New Research Suggests More Emphasis on Shares: But is it Practical?

jonathon Tainsh

By Jonathon Tainsh

Recent research offers a new perspective on retirement portfolio allocation, suggesting retirees might benefit from a greater emphasis on shares, challenging the traditional approach of combining shares and fixed interest.

Of course, understanding research conclusions and applying them into real-life portfolio decision making are two separate things. Let’s look at the research and how to apply it.

Shares vs. Fixed Interest: What’s the Big Deal?

Shares, or stocks, represent ownership in companies and have historically delivered higher returns compared to fixed interest investments like bonds. However, they come with more ups and downs. On the other hand, fixed interest investments are typically seen as safer but can falter during high inflation and rising interest rates.

The study looked at a massive dataset covering financial markets in 38 developed countries over nearly 2,500 years. It found that portfolios with more shares had lower failure rates for US retirees. Surprisingly, a 100% share portfolio had a lower chance of running out of money compared to a traditional mix of shares and fixed interest.

Understanding the Risks: Longevity and Sequencing

Two major risks can derail your retirement plans: longevity risk and sequencing risk. Longevity risk is simply the risk of outliving your money. Sequencing risk involves the order of your investment returns, especially crucial as you approach retirement. If the market dives just as you retire, it can have a big negative impact on your portfolio.

Modern Portfolio Theory usually suggests mixing different types of investments to balance risk and return. But this research hints that a share-heavy portfolio might actually be better in some retirement scenarios.

That said, handling the ups and downs of a 100% share portfolio can be tough. Many people panic and sell at the worst times, like during the Global Financial Crisis, which can wreck their retirement plans.

The Reality Check: Is a 100% Share Portfolio Practical?

Going all-in on shares sounds great on paper, but in practice, it’s not so simple.

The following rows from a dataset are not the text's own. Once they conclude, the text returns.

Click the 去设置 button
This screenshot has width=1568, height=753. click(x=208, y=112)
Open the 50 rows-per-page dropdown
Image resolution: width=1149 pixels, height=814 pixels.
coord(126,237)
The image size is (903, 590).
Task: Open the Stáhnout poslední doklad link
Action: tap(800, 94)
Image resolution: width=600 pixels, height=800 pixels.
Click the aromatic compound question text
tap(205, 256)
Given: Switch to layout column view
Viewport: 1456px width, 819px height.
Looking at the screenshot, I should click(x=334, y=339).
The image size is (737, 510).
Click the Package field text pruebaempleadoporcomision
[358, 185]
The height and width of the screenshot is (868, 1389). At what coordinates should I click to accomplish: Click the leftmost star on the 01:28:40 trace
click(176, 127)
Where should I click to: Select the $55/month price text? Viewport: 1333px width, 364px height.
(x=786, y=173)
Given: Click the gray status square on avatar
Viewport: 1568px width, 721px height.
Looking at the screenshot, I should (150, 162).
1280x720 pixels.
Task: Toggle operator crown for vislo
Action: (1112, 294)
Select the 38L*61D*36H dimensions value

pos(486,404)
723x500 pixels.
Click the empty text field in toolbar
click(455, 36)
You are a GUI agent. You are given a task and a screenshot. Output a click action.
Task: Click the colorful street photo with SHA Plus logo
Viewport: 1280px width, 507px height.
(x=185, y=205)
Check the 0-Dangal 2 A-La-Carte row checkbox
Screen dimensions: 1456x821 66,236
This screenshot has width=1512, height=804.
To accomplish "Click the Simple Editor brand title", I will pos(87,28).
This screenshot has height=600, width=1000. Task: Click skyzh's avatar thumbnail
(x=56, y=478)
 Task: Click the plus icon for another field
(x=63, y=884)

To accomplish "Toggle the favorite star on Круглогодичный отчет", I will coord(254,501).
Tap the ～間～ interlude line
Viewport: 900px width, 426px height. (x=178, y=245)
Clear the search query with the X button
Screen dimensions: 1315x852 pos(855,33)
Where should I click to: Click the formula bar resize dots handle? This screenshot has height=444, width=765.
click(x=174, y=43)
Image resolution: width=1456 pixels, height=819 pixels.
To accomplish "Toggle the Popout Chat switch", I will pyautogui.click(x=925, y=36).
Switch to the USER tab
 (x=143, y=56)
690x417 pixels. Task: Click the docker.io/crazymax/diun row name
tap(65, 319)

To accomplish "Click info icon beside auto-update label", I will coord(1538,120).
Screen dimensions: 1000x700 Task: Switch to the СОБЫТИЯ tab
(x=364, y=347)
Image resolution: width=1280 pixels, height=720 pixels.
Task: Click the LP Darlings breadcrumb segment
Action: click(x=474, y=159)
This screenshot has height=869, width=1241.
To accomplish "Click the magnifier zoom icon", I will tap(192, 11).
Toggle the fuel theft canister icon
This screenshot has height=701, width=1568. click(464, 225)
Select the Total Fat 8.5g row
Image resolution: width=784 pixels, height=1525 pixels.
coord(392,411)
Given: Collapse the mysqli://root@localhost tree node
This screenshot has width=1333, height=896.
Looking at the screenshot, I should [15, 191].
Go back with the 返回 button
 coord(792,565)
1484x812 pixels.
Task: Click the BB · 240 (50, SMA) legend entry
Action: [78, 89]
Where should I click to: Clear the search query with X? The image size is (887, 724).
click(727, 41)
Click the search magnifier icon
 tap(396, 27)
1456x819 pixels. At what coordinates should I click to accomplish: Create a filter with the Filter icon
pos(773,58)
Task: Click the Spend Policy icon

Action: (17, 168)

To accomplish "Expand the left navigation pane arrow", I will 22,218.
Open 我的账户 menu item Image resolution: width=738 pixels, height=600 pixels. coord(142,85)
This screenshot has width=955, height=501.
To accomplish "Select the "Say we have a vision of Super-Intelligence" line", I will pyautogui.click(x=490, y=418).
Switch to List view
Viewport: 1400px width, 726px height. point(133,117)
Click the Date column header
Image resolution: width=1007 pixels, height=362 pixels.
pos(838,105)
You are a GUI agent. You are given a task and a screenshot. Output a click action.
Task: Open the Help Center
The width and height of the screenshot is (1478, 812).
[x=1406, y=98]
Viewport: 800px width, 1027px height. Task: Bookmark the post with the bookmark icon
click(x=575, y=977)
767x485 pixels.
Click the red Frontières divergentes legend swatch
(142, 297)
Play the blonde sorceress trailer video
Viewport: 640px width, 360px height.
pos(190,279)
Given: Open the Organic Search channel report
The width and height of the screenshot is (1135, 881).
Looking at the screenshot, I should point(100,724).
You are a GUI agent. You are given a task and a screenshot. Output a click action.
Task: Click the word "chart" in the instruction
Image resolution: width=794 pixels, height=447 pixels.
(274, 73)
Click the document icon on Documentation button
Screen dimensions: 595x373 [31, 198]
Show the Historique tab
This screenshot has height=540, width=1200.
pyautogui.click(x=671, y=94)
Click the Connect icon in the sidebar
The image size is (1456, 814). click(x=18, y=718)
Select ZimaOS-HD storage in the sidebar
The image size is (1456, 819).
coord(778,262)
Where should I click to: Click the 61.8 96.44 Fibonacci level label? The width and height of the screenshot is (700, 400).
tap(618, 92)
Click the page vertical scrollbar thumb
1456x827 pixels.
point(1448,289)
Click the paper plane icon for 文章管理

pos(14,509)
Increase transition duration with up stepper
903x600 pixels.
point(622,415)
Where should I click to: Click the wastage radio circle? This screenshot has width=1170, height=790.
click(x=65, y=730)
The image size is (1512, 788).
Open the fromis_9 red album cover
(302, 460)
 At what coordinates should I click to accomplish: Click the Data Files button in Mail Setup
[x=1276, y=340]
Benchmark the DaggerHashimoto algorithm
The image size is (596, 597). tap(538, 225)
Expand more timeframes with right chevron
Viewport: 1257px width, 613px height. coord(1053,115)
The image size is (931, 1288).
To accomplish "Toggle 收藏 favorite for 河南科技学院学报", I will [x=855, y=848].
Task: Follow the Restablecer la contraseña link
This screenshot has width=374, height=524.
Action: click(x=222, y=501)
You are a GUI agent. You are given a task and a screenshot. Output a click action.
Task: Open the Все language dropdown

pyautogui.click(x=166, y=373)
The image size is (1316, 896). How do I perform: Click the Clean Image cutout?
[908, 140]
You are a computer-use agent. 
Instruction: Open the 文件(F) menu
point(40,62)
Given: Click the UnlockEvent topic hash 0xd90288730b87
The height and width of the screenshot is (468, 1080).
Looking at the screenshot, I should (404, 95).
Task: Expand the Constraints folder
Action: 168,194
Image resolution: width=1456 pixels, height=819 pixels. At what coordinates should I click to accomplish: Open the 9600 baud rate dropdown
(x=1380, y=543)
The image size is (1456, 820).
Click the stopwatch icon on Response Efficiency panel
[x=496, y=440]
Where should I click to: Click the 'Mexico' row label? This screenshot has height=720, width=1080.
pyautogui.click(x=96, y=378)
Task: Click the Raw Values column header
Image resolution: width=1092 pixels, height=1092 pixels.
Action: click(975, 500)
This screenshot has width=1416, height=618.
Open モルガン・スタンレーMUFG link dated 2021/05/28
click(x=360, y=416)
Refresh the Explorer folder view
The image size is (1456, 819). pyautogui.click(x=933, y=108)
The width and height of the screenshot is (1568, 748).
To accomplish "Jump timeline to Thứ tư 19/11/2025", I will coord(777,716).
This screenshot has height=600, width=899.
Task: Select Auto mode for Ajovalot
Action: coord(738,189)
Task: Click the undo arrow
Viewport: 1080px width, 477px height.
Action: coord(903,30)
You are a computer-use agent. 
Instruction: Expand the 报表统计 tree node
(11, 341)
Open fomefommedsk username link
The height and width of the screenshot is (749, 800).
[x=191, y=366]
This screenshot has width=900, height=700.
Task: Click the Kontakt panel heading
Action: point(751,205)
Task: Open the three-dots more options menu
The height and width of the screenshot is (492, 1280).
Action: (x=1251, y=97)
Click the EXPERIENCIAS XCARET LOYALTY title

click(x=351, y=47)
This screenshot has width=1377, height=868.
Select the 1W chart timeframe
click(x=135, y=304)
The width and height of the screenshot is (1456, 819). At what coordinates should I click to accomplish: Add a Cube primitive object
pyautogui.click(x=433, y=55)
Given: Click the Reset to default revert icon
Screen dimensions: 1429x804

Here are some challenges to consider:

  • Sequence of Returns Risk: Taking money out during a market slump can drastically shorten how long your portfolio lasts.
  • Diversification: Relying solely on shares means missing out on the stabilising benefits of a mixed investment strategy.
  • Market Changes: An all-share portfolio might struggle to adapt to rapid economic shifts.

Key Takeaways for a Balanced Approach

Even if a 100% share strategy isn’t feasible for everyone, the research offers some valuable insights:

  • Long-term Growth: Shares are crucial for boosting long-term returns and beating inflation, which is key for a comfortable retirement. The right proportion of shares in your portfolio depends on your personal goals, financial situation, and how much risk you can handle.
  • Global Diversification: Many Australians prefer investing in local shares, but diversifying globally can reduce risks and improve portfolio stability. Australia’s market is relatively small on the global stage, so spreading your investments internationally can be beneficial.

Balancing Risks and Rewards

This new research highlights the potential upside of a share-dominant portfolio for retirees. But it’s essential to approach these findings with caution. Past performance doesn’t guarantee future results, and each person’s risk tolerance and market conditions vary.

As financial advisers, our job is to help you navigate these choices and craft a retirement strategy that fits your unique needs and goals. Whether you lean towards shares, fixed interest, or a balanced mix, the key is to stay informed and make decisions that support your long-term financial wellbeing.